The Federal Court dismissed Mayfair 101’s appeal which would overturn the findings of misleading or deceptive advertising that resulted in a $30 million penalty.

The decision is a win for ASIC after Mayfair 101 Director James Mawhinney had his 20-year ban overturned some four weeks ago.

ASIC commenced action against the company in April 2020, which culminated in the penalty beinghanded down at the end of 2021.

However, orders that restrained the Mayfair companies from using specific phrases such as ‘bank deposit’ and ‘term deposit’ on any advertisements was cancelled as the court deemed it to be “too broad and unworkable”.

ASIC deputy chair Sarah Court said ASIC pursued the case because of the importance of accurate advertising of financial products.

“We were concerned that the advertising by the Mayfair 101 Group represented that their products were of a similar risk profile to bank term deposits, when that was not the case,” she said in a media release on Monday afternoon.

“The decision to uphold the original findings of the Federal Court, and ASIC’s case that the Mayfair 101 Group’s advertising was misleading or deceptive, is a message to industry that financial products need to be accurately advertised or companies may risk substantial penalties.”
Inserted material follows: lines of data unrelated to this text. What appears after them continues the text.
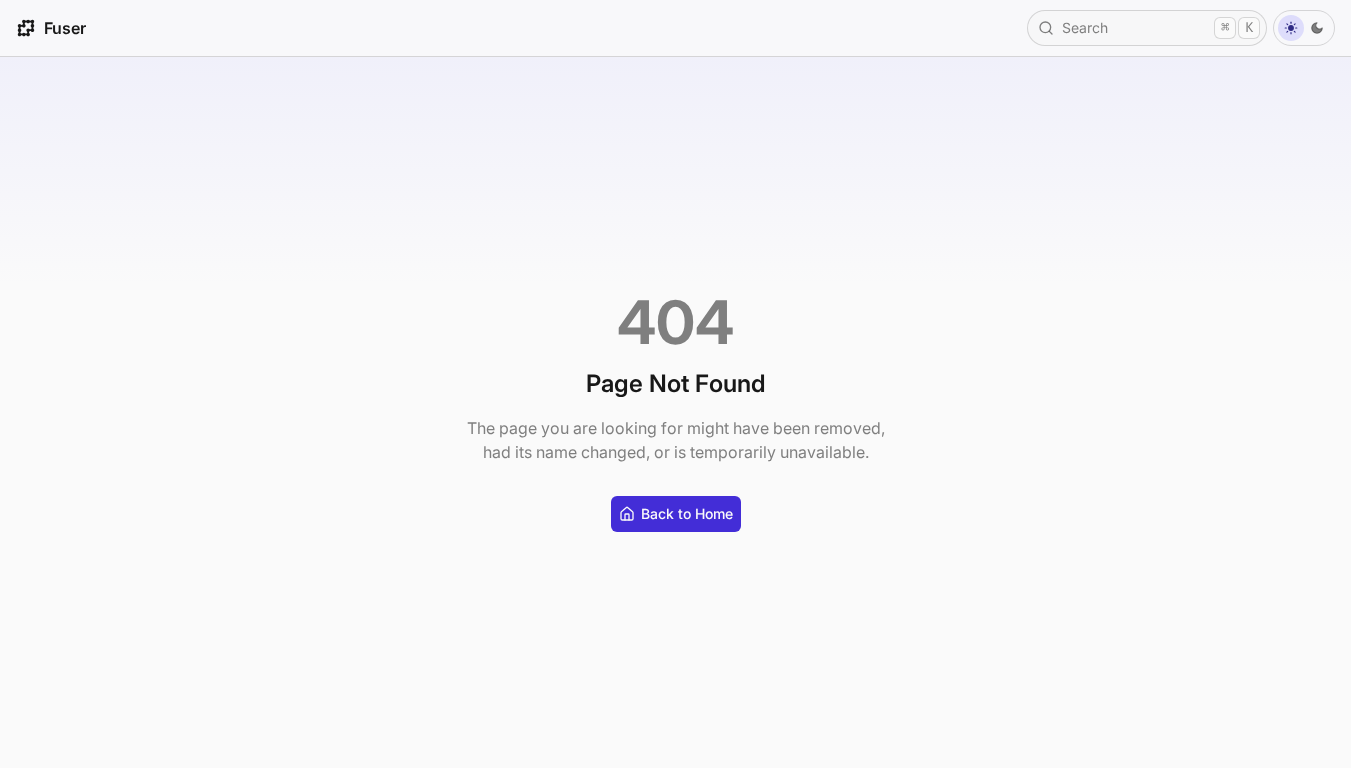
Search (1157, 27)
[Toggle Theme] (1304, 28)
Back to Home (687, 513)
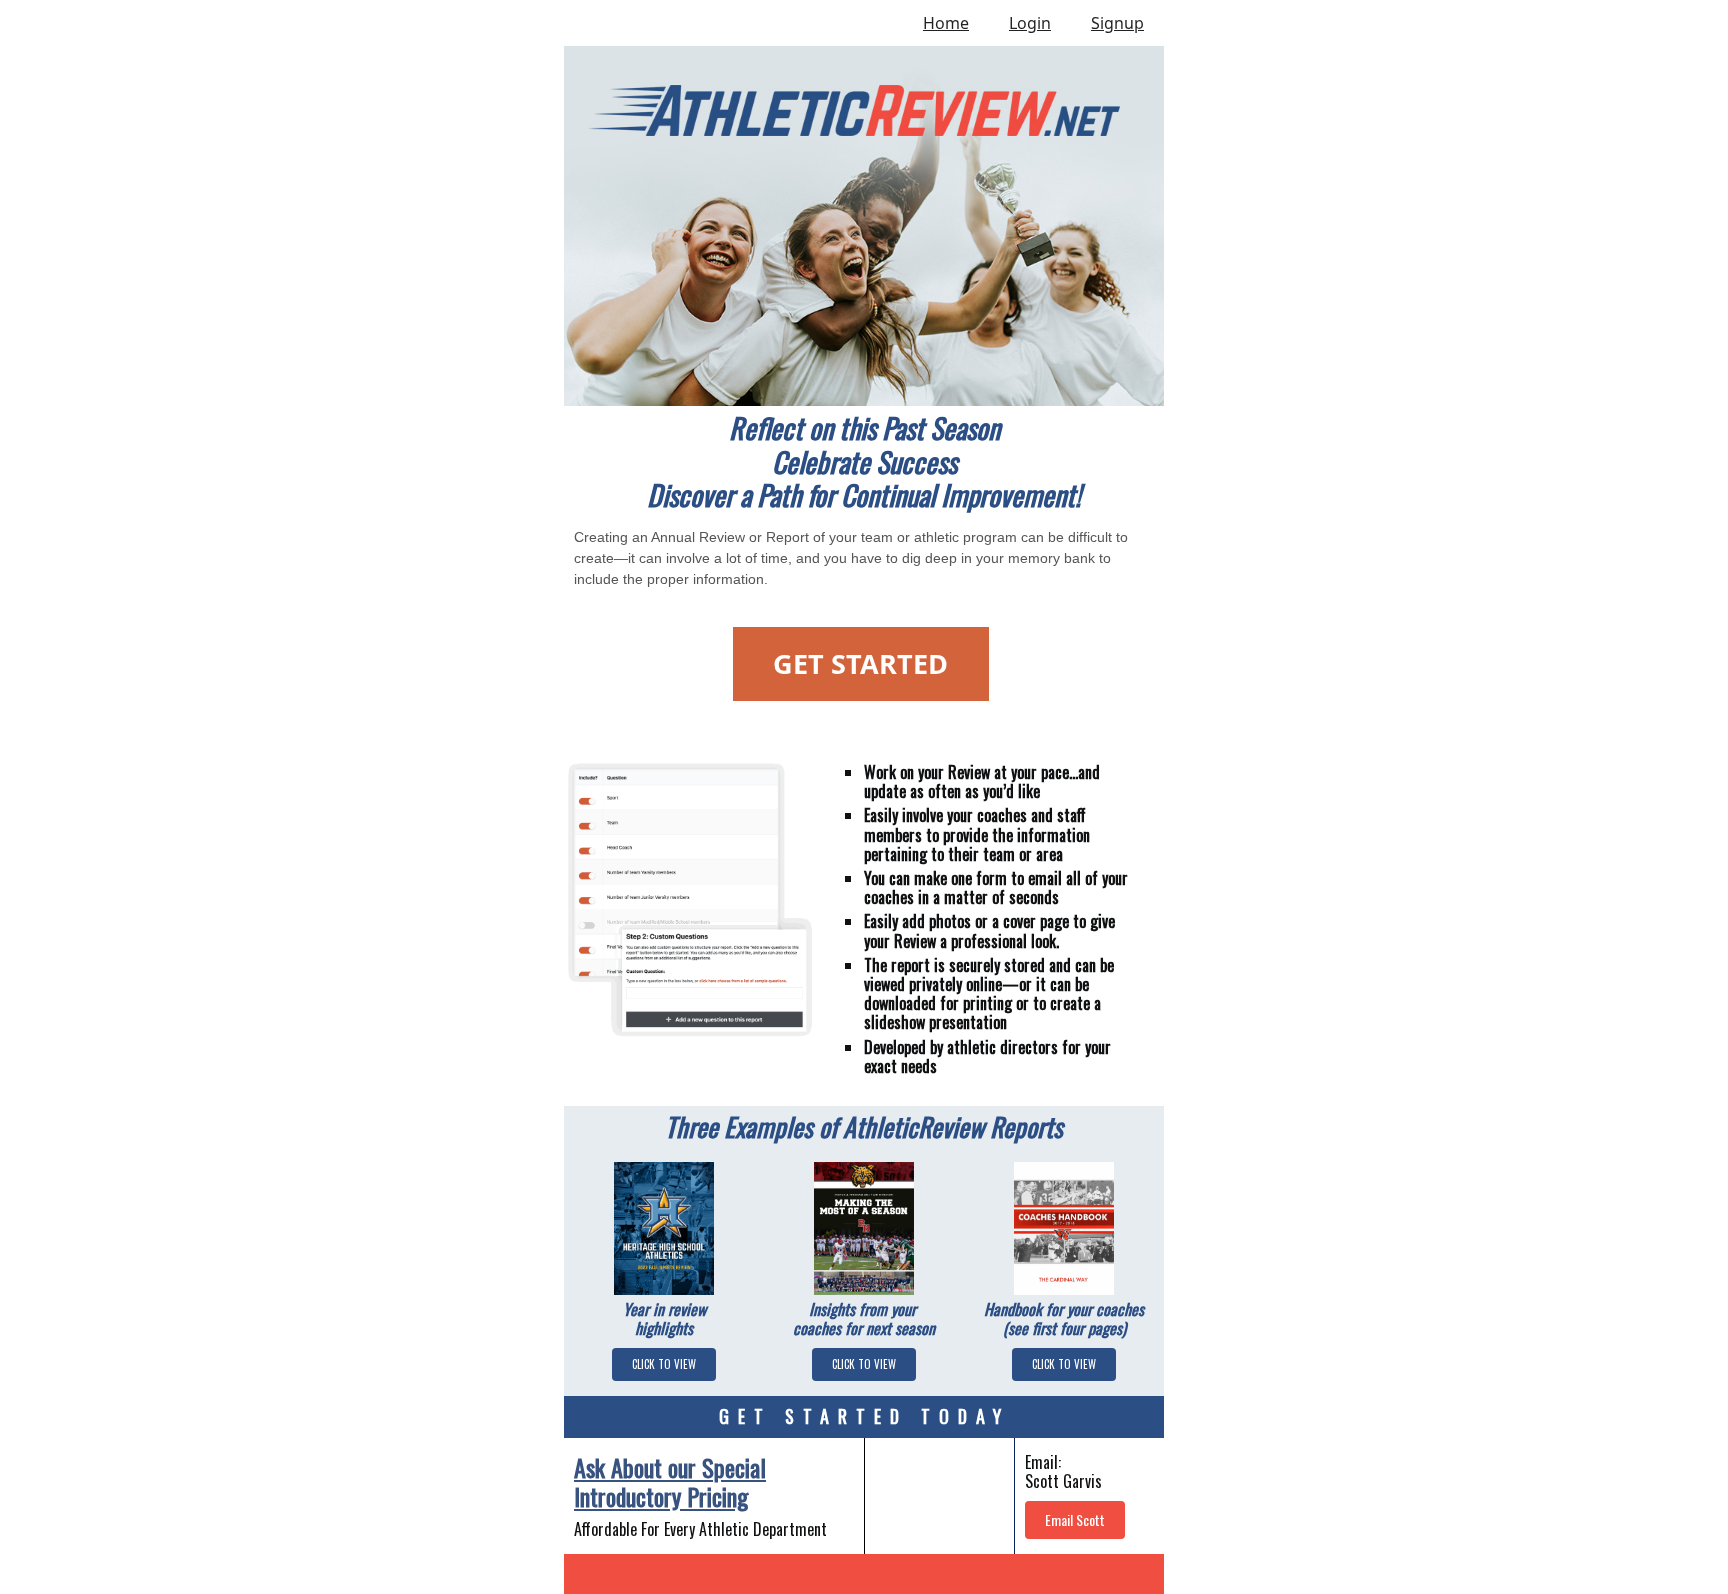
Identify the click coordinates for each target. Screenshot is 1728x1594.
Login (1030, 23)
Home (946, 23)
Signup (1117, 23)
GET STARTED (860, 663)
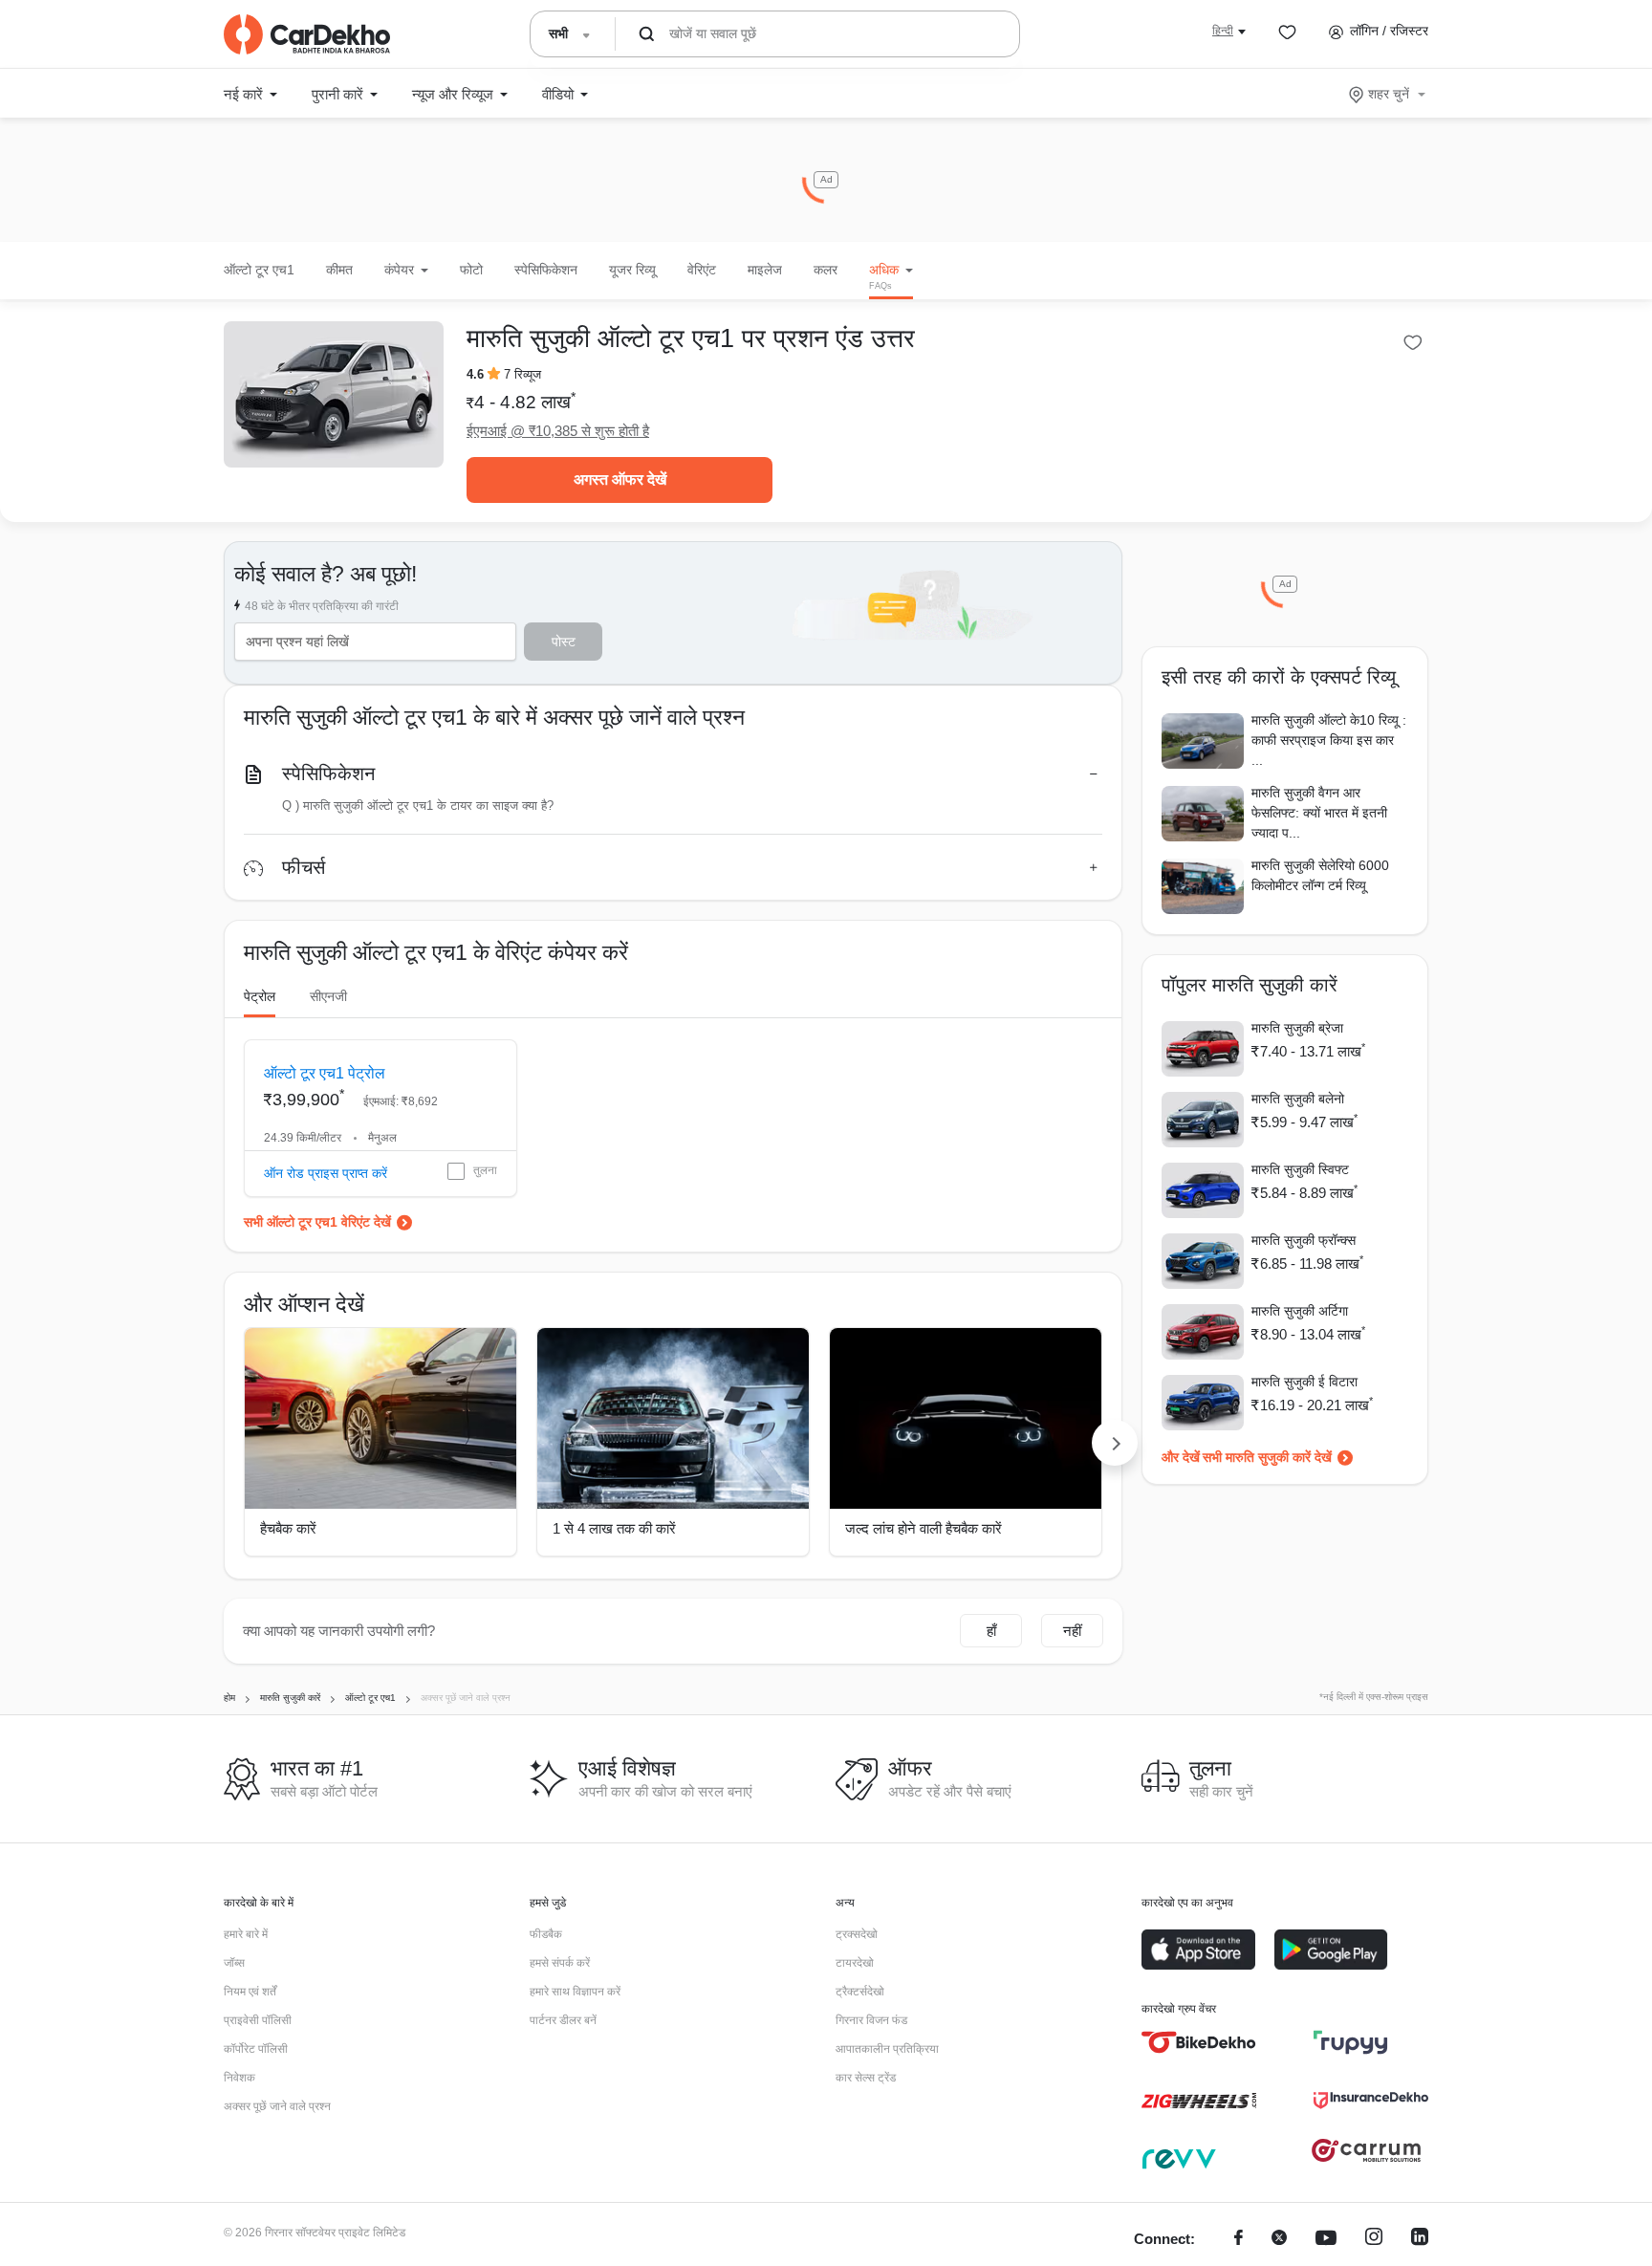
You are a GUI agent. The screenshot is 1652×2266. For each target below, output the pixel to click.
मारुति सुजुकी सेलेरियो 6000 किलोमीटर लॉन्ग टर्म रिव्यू (1320, 875)
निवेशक (239, 2077)
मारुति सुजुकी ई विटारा (1304, 1381)
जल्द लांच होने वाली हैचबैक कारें (923, 1528)
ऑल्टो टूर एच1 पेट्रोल (324, 1073)
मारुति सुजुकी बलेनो (1297, 1098)
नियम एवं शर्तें (250, 1991)
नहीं (1072, 1631)
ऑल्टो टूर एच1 (259, 269)
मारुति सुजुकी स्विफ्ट (1300, 1169)
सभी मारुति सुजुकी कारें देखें (1267, 1457)
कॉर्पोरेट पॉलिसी (256, 2049)
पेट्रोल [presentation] (259, 996)
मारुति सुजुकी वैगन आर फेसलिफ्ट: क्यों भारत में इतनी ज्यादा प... (1319, 812)
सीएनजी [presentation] (328, 996)
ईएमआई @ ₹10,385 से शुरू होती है (558, 431)
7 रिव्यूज (522, 374)
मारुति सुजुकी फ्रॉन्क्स (1303, 1240)
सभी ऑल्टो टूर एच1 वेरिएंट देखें (317, 1222)
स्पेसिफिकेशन (328, 773)
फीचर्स (303, 867)
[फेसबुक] (1238, 2240)
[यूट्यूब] (1326, 2240)
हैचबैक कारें (288, 1528)
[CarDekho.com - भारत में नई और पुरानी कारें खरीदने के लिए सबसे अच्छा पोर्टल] (307, 34)
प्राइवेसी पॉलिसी (258, 2020)
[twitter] (1279, 2240)
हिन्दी (1222, 30)
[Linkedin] (1419, 2240)
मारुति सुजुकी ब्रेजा (1297, 1027)
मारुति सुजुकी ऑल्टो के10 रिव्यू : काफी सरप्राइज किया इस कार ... (1328, 740)
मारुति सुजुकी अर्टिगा (1299, 1310)
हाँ (991, 1631)
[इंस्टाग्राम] (1373, 2240)
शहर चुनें (1388, 93)
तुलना (485, 1170)
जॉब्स (234, 1963)
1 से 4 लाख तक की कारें (614, 1528)
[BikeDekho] (1198, 2042)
In May 2022, ASIC cancelled the Australian financial services licence of Quattro Capital Group, the former licensee of Mayfair 101’s debenture products.

Despite that initial action from the regulator in April 2020, Mayfair advertised the launch of its Australian Property Bond which offered fixed rates of return for security over Mission Beach and Dunk Island properties in Queensland, which it planned to turn into a “tourism mecca”.

Mayfair acquired the island in 2019 which remained underdeveloped after it was ravaged by a tropical cyclone in 2011.